___ DOCUMENT EXCERPT

A Day of Tears and Laughter: Brad Will Mourned and Celebrated at Memorial Service

From St. Mark’s Church to CHARAS, Brad’s community expresses its love.

November 12th, 2006 – John Tarleton writes: Two hundred friends of Brad Will sang, cried, shared stories, marched through the Lower East Side and stormed a padlocked community center Saturday as they remembered the longtime activist and independent journalist who was murdered on Oct. 27 by Mexican paramilitaries.

The day’s events began at a packed St. Mark’s Church where a three-hour plus memorial service was held featuring music, poetry, homemade video from Brad’s travels, readings from his writings and a slideshow of his life set to music by folksinger Stephanie Rogers. A giant banner of Brad holding a small child in his arms hung above the back of the alter. Below, a vivid, life-sized cardboard cutout of Brad holding a video camera was mounted atop his old bicycle. Brad’s sisters Wendy Mikavich and Christy were also present.

Photos and Background on NYC IMC

“We’re here acknowledging the life of a prophet and a saint,” said Frank Morales, an Associate Pastor at St. Mark’s and a veteran Lower East Side activist. “Over the years, I saw him go from a being a very heart-on-his-sleeve kind of guy to someone who was a very centered and wise-beyond-his-years person.”

The slideshow, which featured scores of family photos, left many in tears as it showed Brad’s life unfold from a playful little boy growing up in an affluent Chicago suburb to a playful, easygoing adult who refused to turn his eyes away from injustice and oppression anywhere in the world.

“You gave names and faces to the big body counts,” said his close friend Dyan Neary, who traveled with him in recent years throughout South America.

Brad, 36, was killed by paramilitaries who fired into a crowd while he was filming protests against the much-despised governor of the southern Mexican state of Oaxaca.

Throughout the ceremony, friends wove together the various strands of his adult life—from student of Allan Ginsberg at the Jack Kerouac School of Disembodied Poetics in Boulder, Colorado to his frontline activism in the old-growth forests of the Pacific Northwest and the squatter and community garden struggles on the Lower East Side to his work with Indymedia.

Tears turned to laughter when video footage was shown in which Brad (who could clean out anyone’s refrigerator) stood on the side of a highway trying to compose a haiku to hold aloft for passing motorists before finally giving up and trying to scrawl “84 East” on a piece of cardboard, which somehow came out as “84 Eat”.

The final reading of the ceremony was done by Andy Stern who narrated Brad’s last dispatch from Oaxaca on Oct. 16 where he describes spending the night with the friends and family of a local activist who was shot dead by local paramilitaries while standing guard at a barricade. “One more death—one more martyr in a dirty war,” Andy read aloud. “One more time to cry and hurt—one more time to know power and its ugly head—one more bullet cracks the night—one more night at the barricades—some keep the fires—others curl up and sleep—but all of them are with him as he rests one last night at his watch.”

Besides Andy and Dyan, at least 27 other present and past members of NYC Indymedia were on hand including Amy, Ana, Andrew, Bennett, Brandon, Chris, Dan, Erin, Erin, Firefly, Fritz, Jeanne, Ida, Jed, Jim, John, Josh, Kat, Kevin, Kevin, Lauren, Mike, Patty, Priya, Sam, Tahira and Tarikh. Members of Houston, Rochester and Danbury, CT. IMCs were also present.

______

• [PROBLEMS]:
a. Retype the Brad Will memorial article from "November 12th, 2006" up to and including "Christy were also present.".
b. Summarize the Brad Will memorial article in two sentences.
The entries that come after the Brad Will memorial article are not needed here.

___ DATA LISTING

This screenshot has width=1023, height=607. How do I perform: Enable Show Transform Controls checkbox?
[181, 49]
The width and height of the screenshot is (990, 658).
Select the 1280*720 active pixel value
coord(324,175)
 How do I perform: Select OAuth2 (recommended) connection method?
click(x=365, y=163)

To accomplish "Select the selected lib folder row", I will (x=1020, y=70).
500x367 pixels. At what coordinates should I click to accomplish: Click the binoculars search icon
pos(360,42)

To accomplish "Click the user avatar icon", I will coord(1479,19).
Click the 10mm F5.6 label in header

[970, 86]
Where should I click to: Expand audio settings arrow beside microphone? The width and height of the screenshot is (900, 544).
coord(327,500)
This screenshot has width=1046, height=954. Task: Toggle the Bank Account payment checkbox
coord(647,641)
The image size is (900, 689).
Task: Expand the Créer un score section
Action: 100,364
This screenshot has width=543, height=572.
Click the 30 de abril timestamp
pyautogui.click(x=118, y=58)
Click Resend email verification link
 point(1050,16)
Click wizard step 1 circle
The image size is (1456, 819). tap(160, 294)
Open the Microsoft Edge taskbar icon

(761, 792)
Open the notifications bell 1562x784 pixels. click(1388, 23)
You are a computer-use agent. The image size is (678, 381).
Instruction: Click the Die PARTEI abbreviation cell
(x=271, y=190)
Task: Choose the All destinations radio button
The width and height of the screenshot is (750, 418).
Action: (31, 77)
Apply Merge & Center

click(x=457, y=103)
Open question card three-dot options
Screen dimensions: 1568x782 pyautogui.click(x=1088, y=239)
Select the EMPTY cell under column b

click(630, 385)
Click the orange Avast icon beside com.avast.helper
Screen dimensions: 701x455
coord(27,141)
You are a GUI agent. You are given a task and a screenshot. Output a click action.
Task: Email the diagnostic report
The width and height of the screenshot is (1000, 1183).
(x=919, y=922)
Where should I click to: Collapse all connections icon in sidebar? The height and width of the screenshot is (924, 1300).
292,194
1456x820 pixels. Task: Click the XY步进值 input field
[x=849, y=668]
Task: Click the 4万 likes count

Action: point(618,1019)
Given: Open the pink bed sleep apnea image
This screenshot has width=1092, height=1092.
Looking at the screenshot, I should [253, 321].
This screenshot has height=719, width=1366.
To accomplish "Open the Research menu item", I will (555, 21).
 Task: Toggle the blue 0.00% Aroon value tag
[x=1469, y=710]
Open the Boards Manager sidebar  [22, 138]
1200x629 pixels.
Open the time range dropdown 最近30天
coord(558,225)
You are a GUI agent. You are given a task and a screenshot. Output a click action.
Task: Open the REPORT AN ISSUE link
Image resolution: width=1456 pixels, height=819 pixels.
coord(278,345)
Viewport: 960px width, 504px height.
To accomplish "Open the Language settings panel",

______

• [FINAL ANSWERS]:
a.
November 12th, 2006 – John Tarleton writes: Two hundred friends of Brad Will sang, cried, shared stories, marched through the Lower East Side and stormed a padlocked community center Saturday as they remembered the longtime activist and independent journalist who was murdered on Oct. 27 by Mexican paramilitaries.

The day’s events began at a packed St. Mark’s Church where a three-hour plus memorial service was held featuring music, poetry, homemade video from Brad’s travels, readings from his writings and a slideshow of his life set to music by folksinger Stephanie Rogers. A giant banner of Brad holding a small child in his arms hung above the back of the alter. Below, a vivid, life-sized cardboard cutout of Brad holding a video camera was mounted atop his old bicycle. Brad’s sisters Wendy Mikavich and Christy were also present.

b. Two hundred friends of Brad Will, an activist and independent journalist murdered on Oct. 27 by Mexican paramilitaries, remembered him on Saturday with a memorial service at St. Mark's Church, a march through the Lower East Side and the storming of a padlocked community center. The service ran more than three hours and featured music, poetry, video from his travels, readings from his writings and a slideshow of his life, and its final reading was his last dispatch from Oaxaca.